A challenge in understanding public opinion changes is identifying whose preferences change. Of particular interest is tracing how social spending preferences respond to changes in economic circumstances, especially those related to individuals’ exposure to risk in the labor market. The argument I put forward proposes two sources of variation that one needs to theoretically account for: within-occupation variation in risk at a given point in time, and worker-specific variation over time. Although the two may be related, I identify distinct job characteristics that closely track these dimensions, both observable and objectively classifiable, and unmeasurable in objective terms, but where subjective risk provides leverage. Akin to existing research, I subscribe to an insurance logic through which these indicators are likely to impact political preferences.

2.1 Occupational risk

A series of influential articles situate the source of labor market risk at the occupational level. For example, Iversen and Soskice (Reference Iversen and Soskice2001) argue that the portability of one's skills across firms, skill-specificity, determine which workers are likely to experience unemployment. They maintain that workers with specific skills are valuable to only one firm or occupation, whereas those with general skills are likely to find employment in a different occupation or industry, a fact which lowers the latter's risk exposure. Technological change or globalization is also expected to impact an occupation's risk. Those in occupations least reliant on repetitive tasks (e.g., managers) or tasks that cannot be performed abroad (e.g., drivers) are expected to be least exposed to labor market risks (Walter, Reference Walter2017; Thewissen and Rueda, Reference Thewissen and Rueda2019). Although routinization suggests a skill-bias in the experience of unemployment risk, increasing reliance on artificial intelligence is expected to expose highly skilled workers to the negative labor market effects of automation (Webb, Reference Webb2019). As involuntary switches between occupations are more costly than between industries, the levels of unemployment of specific occupations, often measured through occupational unemployment rates, is considered informative about workers’ risk (Rehm, Reference Rehm2009).

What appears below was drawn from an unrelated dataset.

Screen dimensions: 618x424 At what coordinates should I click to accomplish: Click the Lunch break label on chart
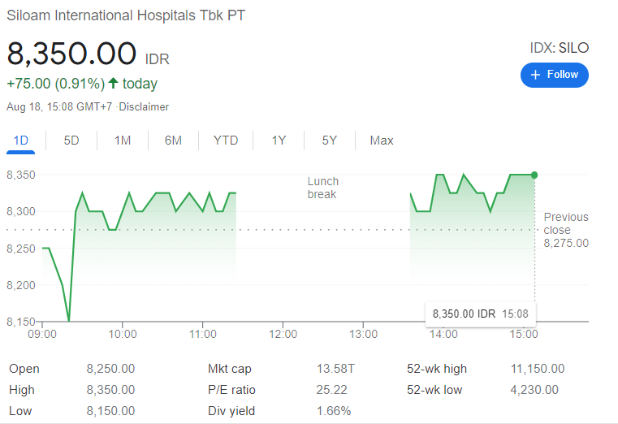(322, 188)
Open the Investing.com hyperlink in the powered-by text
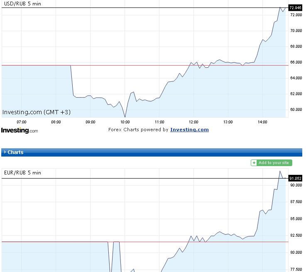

Importantly, this study explains differences in average levels of risk across occupations. This is useful for understanding a series of aggregate economic and political outcomes such as wage polarization, declining union density, or inequality (Hirsch, Reference Hirsch2008; Goos et al., Reference Goos, Manning and Salomons2014; Moll et al., Reference Moll, Rachel and Restrepo2021).

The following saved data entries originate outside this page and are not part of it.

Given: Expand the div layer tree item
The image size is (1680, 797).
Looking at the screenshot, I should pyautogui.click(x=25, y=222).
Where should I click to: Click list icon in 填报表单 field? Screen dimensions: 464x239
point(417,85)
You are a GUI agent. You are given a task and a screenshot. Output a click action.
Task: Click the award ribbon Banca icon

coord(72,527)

Yet, if we are interested in understanding whose opinions change, and we believe this is driven by exposure to risk, then relying on aggregate data might only tell part of the story. As research on occupational risk explores different risk sources, it naturally concludes that different groups are risky—see Figure 1. The figure plots on the y-axis the ranked risk of each available ISCO-2 occupation based on routine task intensity, skill specificity, offshoring, and occupational unemployment rate. If each occupation was identified by all these measures to be similarly risk exposed, then all observations would fall on the dotted diagonal line.

Figure 1. Ranked occupational risk by source.

Note: The y-axis denotes the ranked risk of each available ISCO-2 occupation based on routine task intensity (RTI), skill-specificity, offshorability (Offshore), and occupational unemployment rates (OUR). On the x-axis, ISCO-2 occupations are ordered with respect to their ranked risk on the skill specificity measure. Within each ISCO-2 group, greater vertical spread informs about variation in risk based on the different source of risk considered.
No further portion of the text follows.